I think, therefore, that this attempt to extend the exception fails, and we must hold that to pay a debt which is not enforceable by reason of the Statute of Frauds would be a devastavit, and, consequently, that the administratrix has no right to retain.

ENGLISH NOTES.

A short view of the extent of the right of retainer, and an enumeration of the persons who are entitled to exercise the right, will be found in the notes to Warner v. Wainsford, No. 17 of "Administration," 2 R. C. 150, 151.

In the principal case the right of retainer is rested upon this, that an executor or administrator could not sue himself, and was accorded this right as a set-off. It has however, also been rested on the right of an executor to prefer creditors in equal degree. Whichever view is the correct one, the right can only be exercised under the circumstances mentioned in the rule.

The right could not be exercised against the right of a creditor in higher degree to the executor or administrator. Re Jones, Calver v. Laxton (1885), 31 Ch. D. 440, 55 L. J. Ch. 350. Where it has been declared by a Court of competent jurisdiction, in proceedings in which the plea is properly raised, that a debt is barred by the Statute of Limitations, an executor would commit a devastavit if he subsequently paid the debt. Midgley v. Midgley (C. A. 1893), 1893, 3 Ch. 282, 62 L. J. Ch. 905, 62 L. T. 241, 41 W. R. 659.

No. 4. In re Rownson: Field v. White. - Notes.

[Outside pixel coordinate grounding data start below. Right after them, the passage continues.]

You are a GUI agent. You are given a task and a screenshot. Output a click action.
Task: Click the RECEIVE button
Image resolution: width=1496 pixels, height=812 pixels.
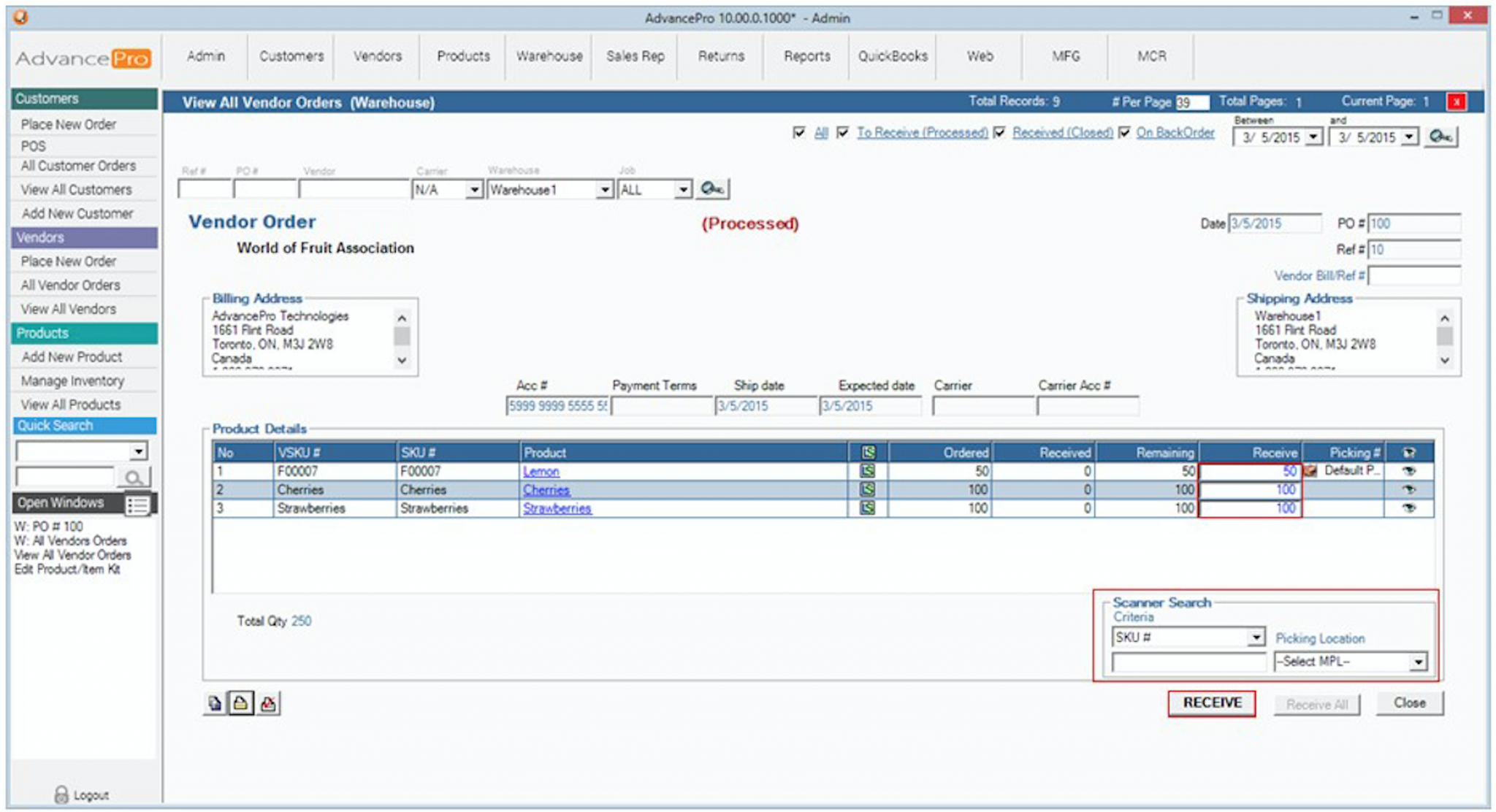tap(1211, 702)
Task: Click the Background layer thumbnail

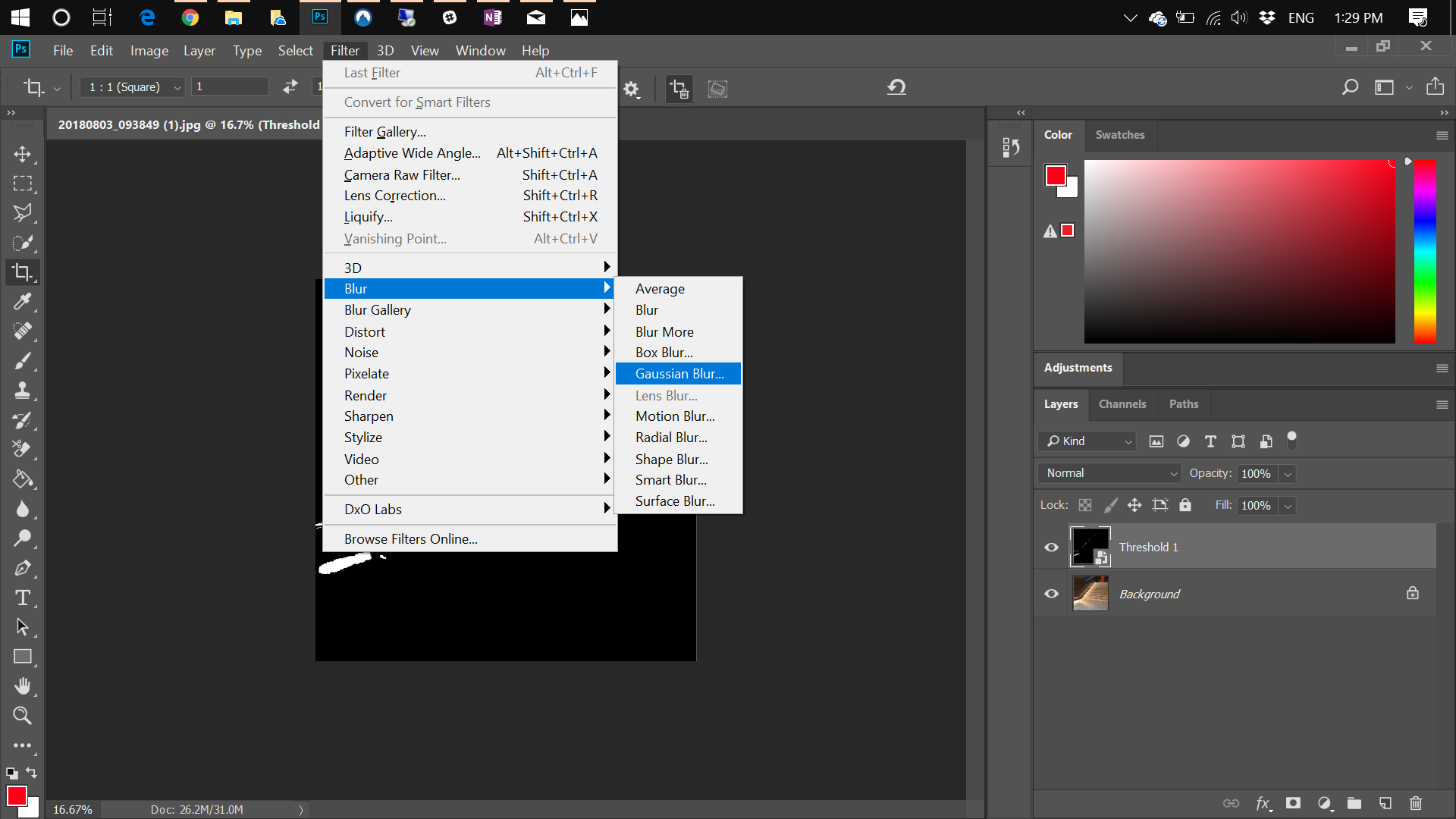Action: point(1090,594)
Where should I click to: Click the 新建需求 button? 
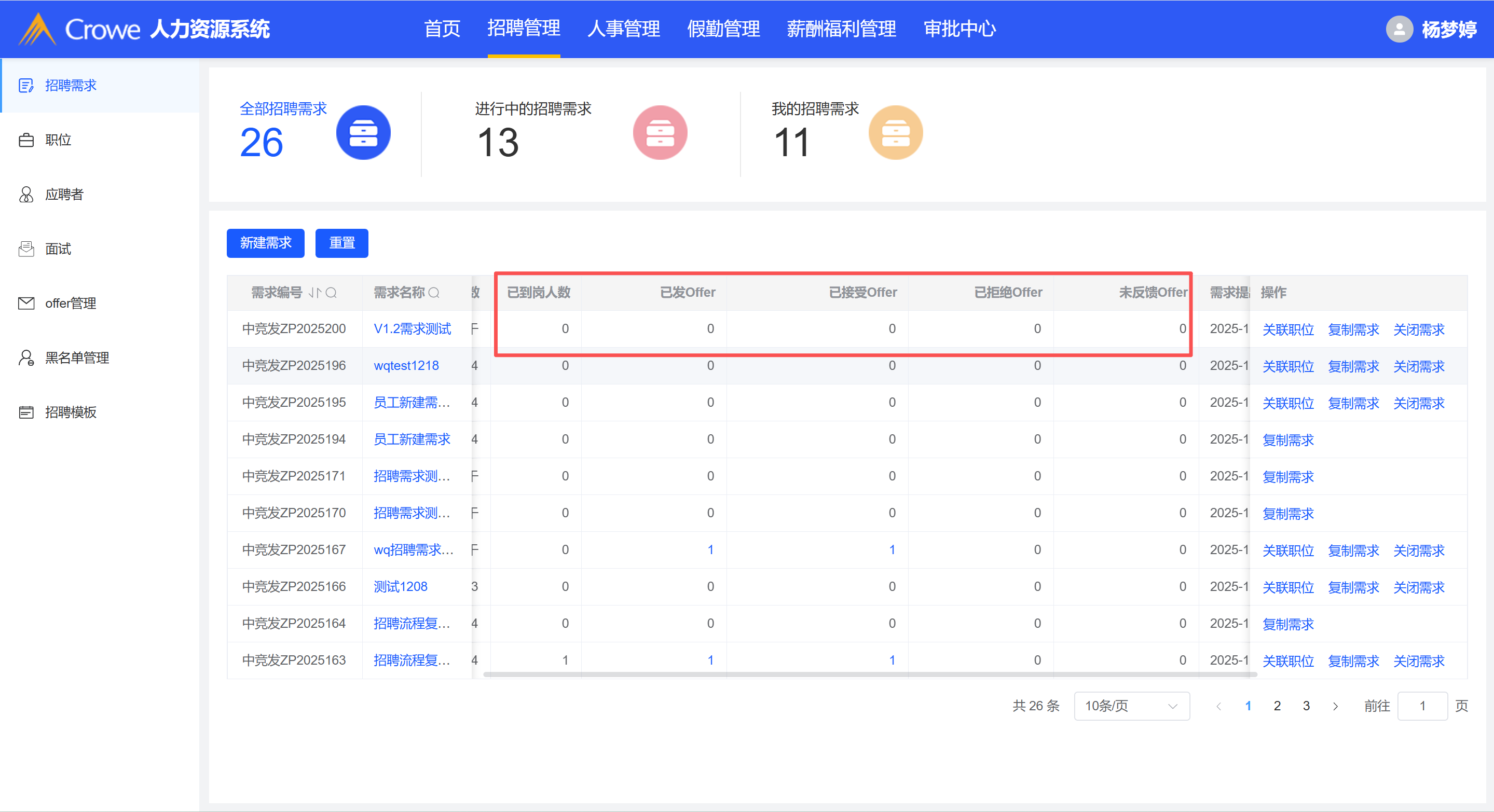point(265,242)
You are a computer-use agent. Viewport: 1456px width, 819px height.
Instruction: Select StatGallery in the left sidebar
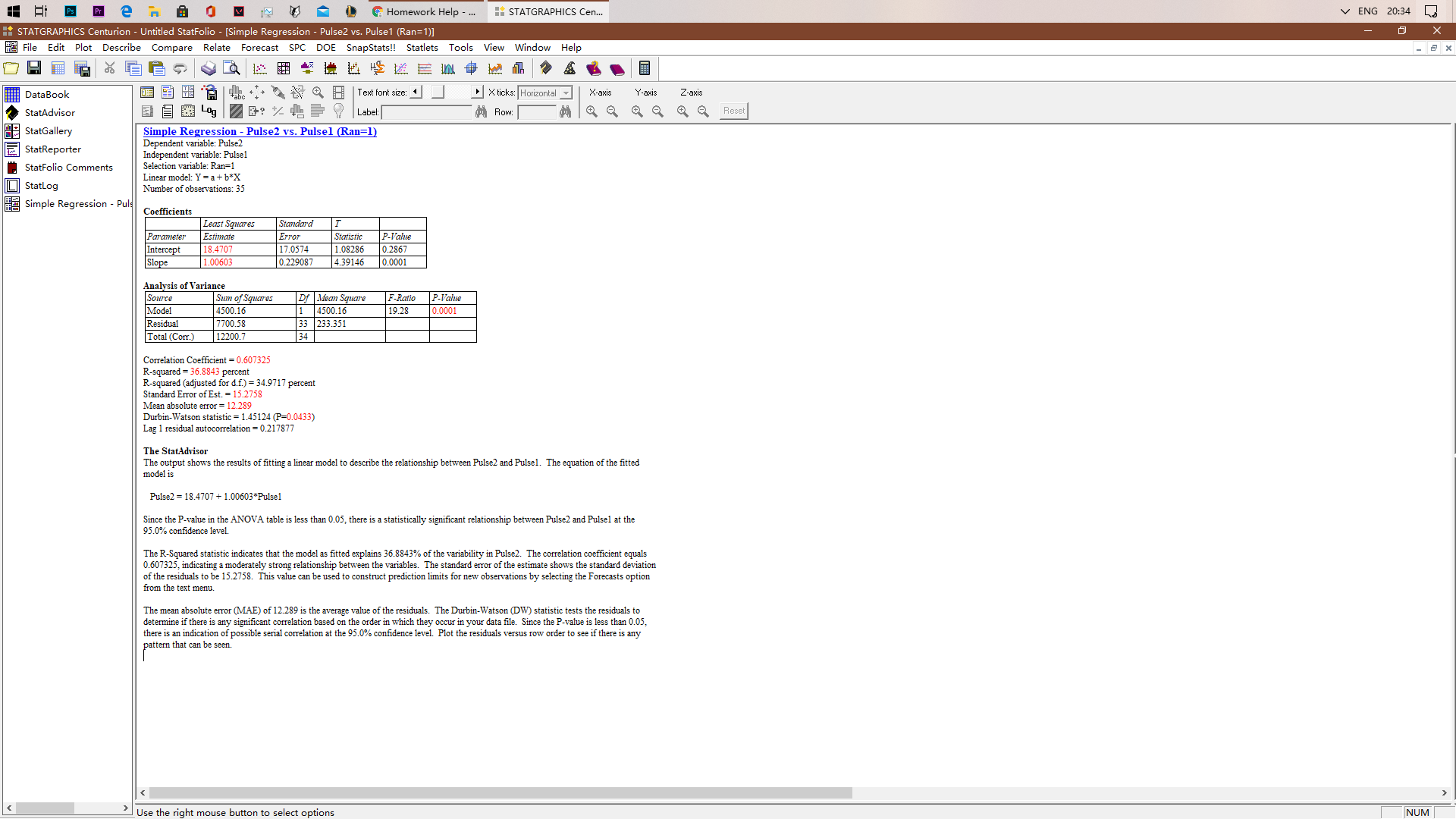tap(47, 130)
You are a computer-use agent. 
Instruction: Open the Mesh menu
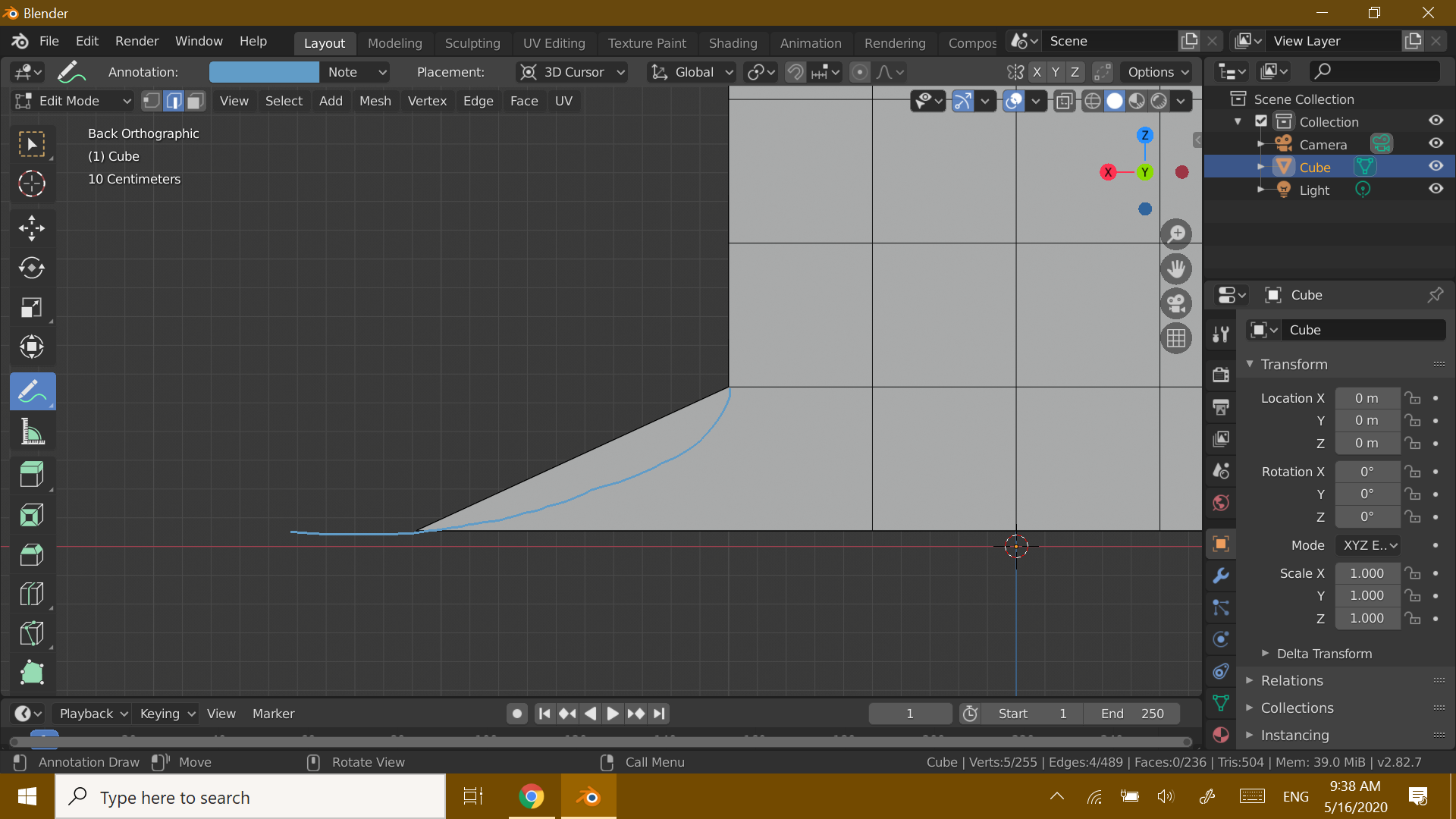[x=375, y=101]
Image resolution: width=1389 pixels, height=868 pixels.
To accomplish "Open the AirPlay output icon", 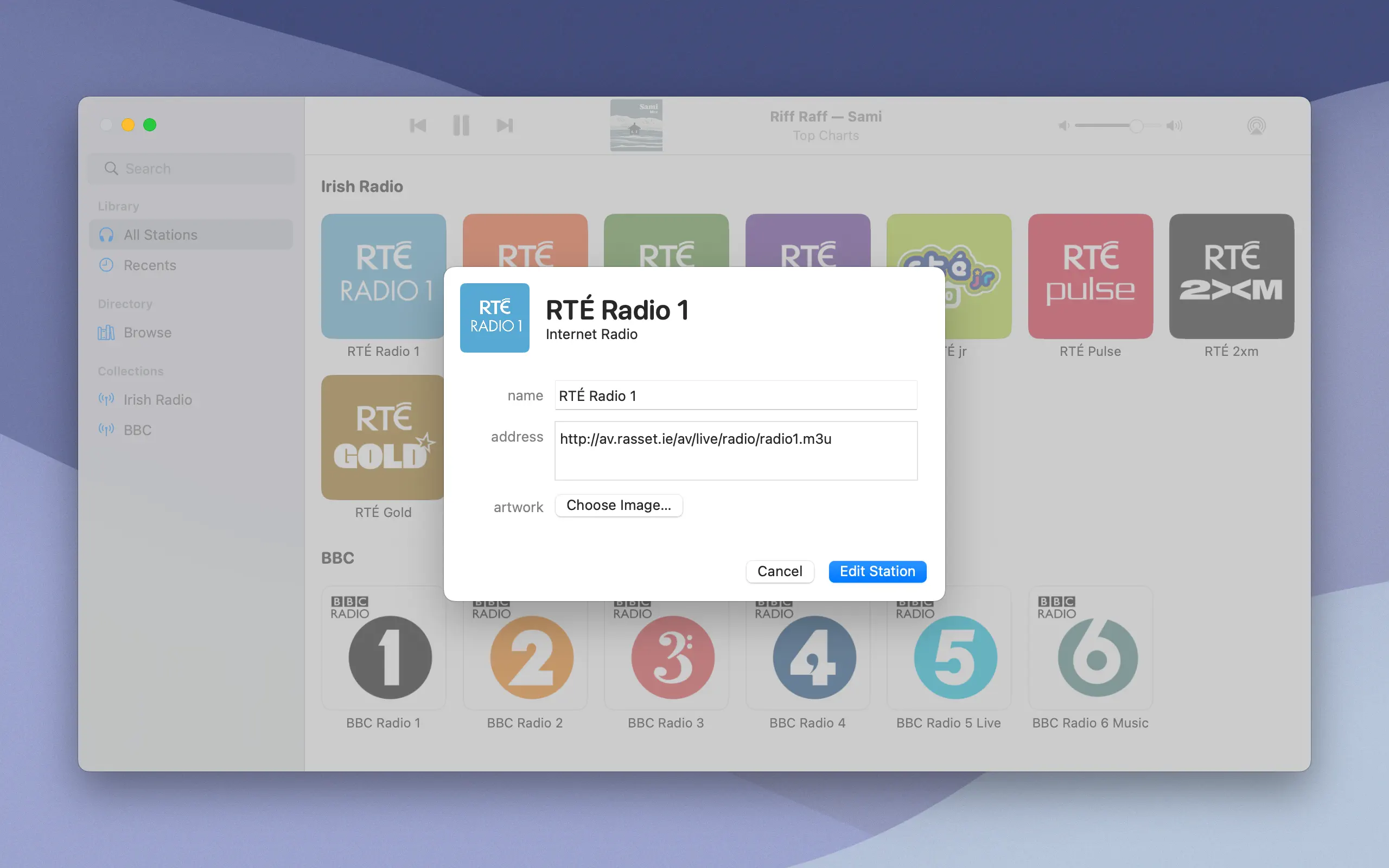I will 1256,125.
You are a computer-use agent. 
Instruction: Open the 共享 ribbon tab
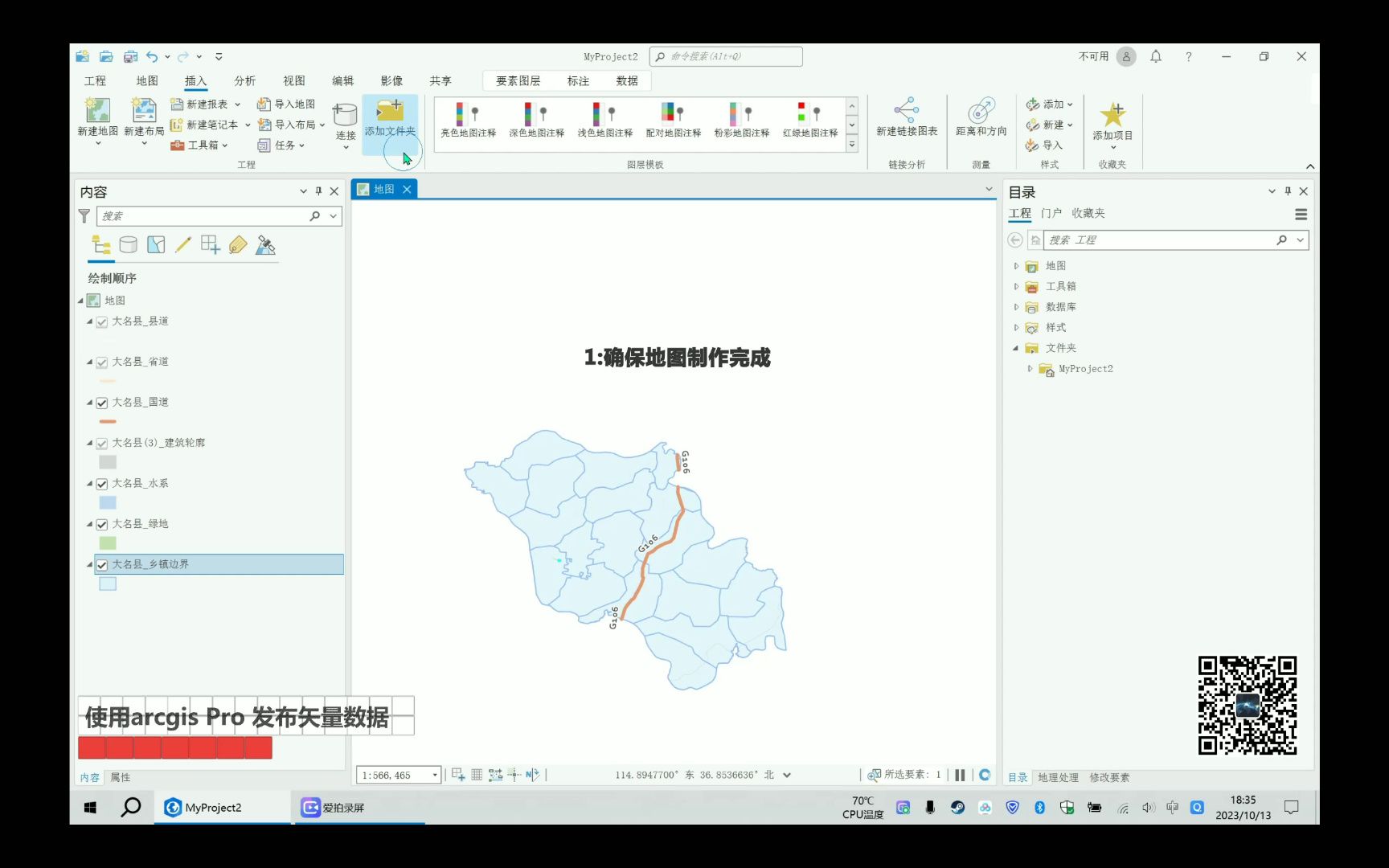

A beneficiary can insist that the personal representative shall set up the statute, where proceedings have resulted in an administration judgment. Re Wenham, Hunt v. Wenham (1892), 1892, 3 Ch. 59, 61 L. J. Ch. 565, 67 L. T. 648, 40 W. R. 636. So too after a decree for administration a Court of Equity would have restrained a creditor from proceeding at law, where the assets were ascertained. Paxton v. Douglas (1803), 8 Ves. 520; Gilpin v. Lady Southampton (1812), 18 Ves. 469. It might have been thought that the right of retainer was lost under similar circumstances. This, however, was not the case, as appears from the cases cited in the Notes to Warner v. Wainsford, No. 17 of "Administration," 2 R. C. 150, 151. It may be that the Court considered that the executor had as great an equity as the other creditors, and that he should be entitled to assert his legal right, or that he must be taken to have asserted his right from the date when the proceedings were instituted. Before a decree, the Court of Chancery did not interpose. Rush v. Higgs (1799), 4 Ves. 638.

AMERICAN NOTES.

Mr. Schouler (Executors and Administrators, sect. 392), correctly observes: "While the bar of limitations may thus be disregarded, in the case of demands once binding, an executor or administrator exercises no such option as to debts or claims which never had a binding force, since the law invests him with no authority on the decedent's behalf to dispense favors or perform obligations simply moral. Hence he cannot pay a debt that accrued under a contract that is void because within the Statute of Frauds; and if he does so, he is chargeable with devastavit; though the promise may be said to create a personal liability on his part." Citing Baker v. Fuller, 69 Maine, 152, which sustains his text.

But in Berry v Graddy, 1 Metcalfe (Kentucky), 553, it was held that the administrator might retain for his own debt although it was within the Statute of Frauds, because it arose on a contract, not to be performed within a year, but had been performed on his part. This is put on the ground that the statute only cuts off the remedy on the contract by action. The Court rely on Roberts v. Tennell, 3 T. B. Monroe (Kentucky), 247, where the landlord's right of distress was held to exist although he could not have maintained an action on the oral contract of letting. "The Statute of Frauds does not affect the common-law right of retainer by an administrator."